Tag Archives: Humor

Free Code Here!

I just received this hilarious message: 

Thanks, you *****, for not responding to my Prim’s e-mail, and may you be cursed with the worst of success in Computer Science.

Sincerely,

Michael

Every once in a while I get requests from people asking me for completed code. The purpose of my articles (and this blog) is to aid understanding, not provide wholesale code. My job keeps me plenty busy, I receive a LOT of e-mails every day, and I probably don’t have the fully-functional, runnable code that people are looking for anyway, when they can probably find it on the Internet.

That said, I have received numerous comments, specific questions, disagreements, kudos, and suggestions that I have warmly responded to.

What’s the word for…

NPR ran a fun story the other day about coming up with words to express feelings or situations that we don’t have a word for.

My question is: what’s the word for the fear of writing “Love, ” (Like you would maybe automatically do to your spouse) at the end of an e-mail to your boss?

I’m not the only one who’s worried about this–a few weeks ago a coworker expressed the same fear.

Dear Blockbuster,

Our relationship has been a long one, but at long last the time has come to go our separate ways. I can’t say our relationship has been a happy one. I remember the long nights of walking up and down your aisles, looking in vain for a decent movie, only to return home empty-handed to watch something I already have.

But I’ve found someone new–someone who will give me the movies I want to see, the movies I can’t find in any of your stores–good movies. New movies, old movies, classics, thrillers, TV shows–anything I’ve ever wanted to see, but couldn’t fit in a store.

I’ve moved to NetFlix and I won’t look back. With nearly 80 movies in the queue and counting I’m looking forward to a good year or more of movies I haven’t seen.

Dilbert and Unfit by the same artist

I haven’t seen this anywhere else on the web yet, but my suspicion is starting to grow. Even if it’s a nutty theory, I’m still going to put it forward. Has anyone else wondered if Mike Belkin and Scott Adams are the same person?

There is a relatively new comic out there called Unfit by author Mike Belkin. Recently, Dilbert’s Scott Adams hosted a contest for a new artist for Unfit on his blog.

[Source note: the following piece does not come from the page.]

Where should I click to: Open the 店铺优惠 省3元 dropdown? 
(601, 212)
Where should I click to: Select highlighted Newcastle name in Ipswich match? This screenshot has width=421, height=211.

Has it occured to anyone else that the type of humor portrayed in both comics is similar? I think there is even a strong similarity in the artwork (hence the reason for an artist contest?) and the lettering. Unfit is just slanted differently.

Does anyone else think this?

Gift of the Magi

While I was shopping for a gift for my dad I must have mentioned to somebody something about how someday I wanted to build model ships. My dad caught wind of it, and on Christmas Eve I opened a nice set of knives and razors suitable for working with small wood parts. I was really confused. My mom got it, and laughed. I was still confused.

Later that night, my dad opened his model ship, and I handed him the knives which he had bought for me. Very funny. 🙂

Gum

I’ve never liked gum. I did eat the stale pink stuff sticks that came in Topps baseball cards years ago, but since then…yuck.

Today I had a piece of my wife’s gum. Ick.

Chewing gum is like brushing your teeth for thirty minutes.

The Customer Service that Keeps on Serving

After moving to the DC area a few months ago, I signed up for Comcast high speed internet. The service has been wonderful, no complaints whatsoever. As part of their promotion, they were giving away free web cams. So I went to the web-site and filled out the form. I got the Logitech QuickCam Messenger in the mail a few weeks later. Then, yesterday, I got TWO more ony my doorstep. Not wanting to unlawfully benefit from their mistake, I wrote them a quick note:


When I signed up for Internet, I took advantage of the free web cam offer. I received mine a few weeks ago, but yesterday I got TWO more in the mail from you. I would just like to know what to do with the extras. I’ll gladly keep them, but if you need them back, I can return them.


I thought that was simple enough. Was I wrong? I received this in reply:


Dear Benjamin Watson,

Thank you for contacting Comcast Communications.

We have received your question regarding the receipt of two free webcameras.

We appreciate you taking the opportunity to inform us of this matter.

All gift selections are final. Returns will only be accepted if the item is deemed defective, damaged, or if the wrong selection was fulfilled.

Merchandise must be in new condition with its original packing and accessories intact. In such cases replacement product will be sent to the customer at no cost. If the returned product is found to be neither defective, damaged nor incorrectly fulfilled, the customer must pay all shipping costs. There will be no convenience returns.

If the product is defective, damaged or incorrectly fulfilled, please contact us by email at <e-mail snipped> and we will assist you in the return. We hope this information will be helpful towards answering your inquiry.

Thank you for your patronage.

Sincerely,

<name snipped>

Comcast Customer Care


Hilarious! I still don’t know if they realize they sent me three free products instead of just one?

So now I have 3 brand new webcams, plus the one I already had! I can hook one up to each computer! At Amazon, they are selling for $34.97 apiece. I got quite a deal!